[BEGIN]
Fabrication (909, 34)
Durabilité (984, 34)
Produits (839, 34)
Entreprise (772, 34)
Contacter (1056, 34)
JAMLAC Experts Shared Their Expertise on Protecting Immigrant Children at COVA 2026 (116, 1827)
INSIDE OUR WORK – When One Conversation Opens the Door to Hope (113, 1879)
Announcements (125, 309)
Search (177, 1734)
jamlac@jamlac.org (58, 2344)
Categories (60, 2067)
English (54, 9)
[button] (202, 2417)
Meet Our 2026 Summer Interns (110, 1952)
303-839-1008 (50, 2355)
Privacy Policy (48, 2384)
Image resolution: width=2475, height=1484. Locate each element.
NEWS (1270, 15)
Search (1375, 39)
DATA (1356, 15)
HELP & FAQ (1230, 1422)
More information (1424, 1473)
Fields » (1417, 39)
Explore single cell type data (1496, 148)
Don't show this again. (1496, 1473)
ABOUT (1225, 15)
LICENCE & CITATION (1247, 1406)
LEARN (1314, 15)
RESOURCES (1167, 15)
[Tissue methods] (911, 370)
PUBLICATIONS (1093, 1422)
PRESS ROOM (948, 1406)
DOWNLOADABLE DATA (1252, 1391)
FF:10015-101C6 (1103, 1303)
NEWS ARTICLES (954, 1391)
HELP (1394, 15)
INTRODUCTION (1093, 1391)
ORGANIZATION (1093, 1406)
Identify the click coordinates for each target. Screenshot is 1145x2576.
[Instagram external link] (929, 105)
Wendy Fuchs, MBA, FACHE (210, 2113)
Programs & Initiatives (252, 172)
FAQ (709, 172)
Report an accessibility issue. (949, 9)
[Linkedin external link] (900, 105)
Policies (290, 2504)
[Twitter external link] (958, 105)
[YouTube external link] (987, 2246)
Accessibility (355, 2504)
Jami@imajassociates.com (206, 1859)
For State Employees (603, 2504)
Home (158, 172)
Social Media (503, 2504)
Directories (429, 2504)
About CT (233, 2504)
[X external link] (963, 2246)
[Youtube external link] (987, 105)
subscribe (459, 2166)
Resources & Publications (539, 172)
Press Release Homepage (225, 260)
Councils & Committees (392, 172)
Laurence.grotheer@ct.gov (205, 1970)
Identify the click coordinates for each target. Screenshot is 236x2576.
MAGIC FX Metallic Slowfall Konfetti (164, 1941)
[END]
# Set problem:
Can you rewrite all the records above, changing every "external link" to "outside link" and leaving everything else as it is?

# Answer below:
Fabrication (909, 34)
Durabilité (984, 34)
Produits (839, 34)
Entreprise (772, 34)
Contacter (1056, 34)
JAMLAC Experts Shared Their Expertise on Protecting Immigrant Children at COVA 2026 (116, 1827)
INSIDE OUR WORK – When One Conversation Opens the Door to Hope (113, 1879)
Announcements (125, 309)
Search (177, 1734)
jamlac@jamlac.org (58, 2344)
Categories (60, 2067)
English (54, 9)
[button] (202, 2417)
Meet Our 2026 Summer Interns (110, 1952)
303-839-1008 (50, 2355)
Privacy Policy (48, 2384)
Image resolution: width=2475, height=1484. Locate each element.
NEWS (1270, 15)
Search (1375, 39)
DATA (1356, 15)
HELP & FAQ (1230, 1422)
More information (1424, 1473)
Fields » (1417, 39)
Explore single cell type data (1496, 148)
Don't show this again. (1496, 1473)
ABOUT (1225, 15)
LICENCE & CITATION (1247, 1406)
LEARN (1314, 15)
RESOURCES (1167, 15)
[Tissue methods] (911, 370)
PUBLICATIONS (1093, 1422)
PRESS ROOM (948, 1406)
DOWNLOADABLE DATA (1252, 1391)
FF:10015-101C6 (1103, 1303)
NEWS ARTICLES (954, 1391)
HELP (1394, 15)
INTRODUCTION (1093, 1391)
ORGANIZATION (1093, 1406)
Identify the click coordinates for each target. Screenshot is 1145x2576.
[Instagram outside link] (929, 105)
Wendy Fuchs, MBA, FACHE (210, 2113)
Programs & Initiatives (252, 172)
FAQ (709, 172)
Report an accessibility issue. (949, 9)
[Linkedin outside link] (900, 105)
Policies (290, 2504)
[Twitter outside link] (958, 105)
[YouTube outside link] (987, 2246)
Accessibility (355, 2504)
Jami@imajassociates.com (206, 1859)
For State Employees (603, 2504)
Home (158, 172)
Social Media (503, 2504)
Directories (429, 2504)
About CT (233, 2504)
[X outside link] (963, 2246)
[Youtube outside link] (987, 105)
subscribe (459, 2166)
Resources & Publications (539, 172)
Press Release Homepage (225, 260)
Councils & Committees (392, 172)
Laurence.grotheer@ct.gov (205, 1970)
Identify the click coordinates for each target. Screenshot is 236x2576.
MAGIC FX Metallic Slowfall Konfetti (164, 1941)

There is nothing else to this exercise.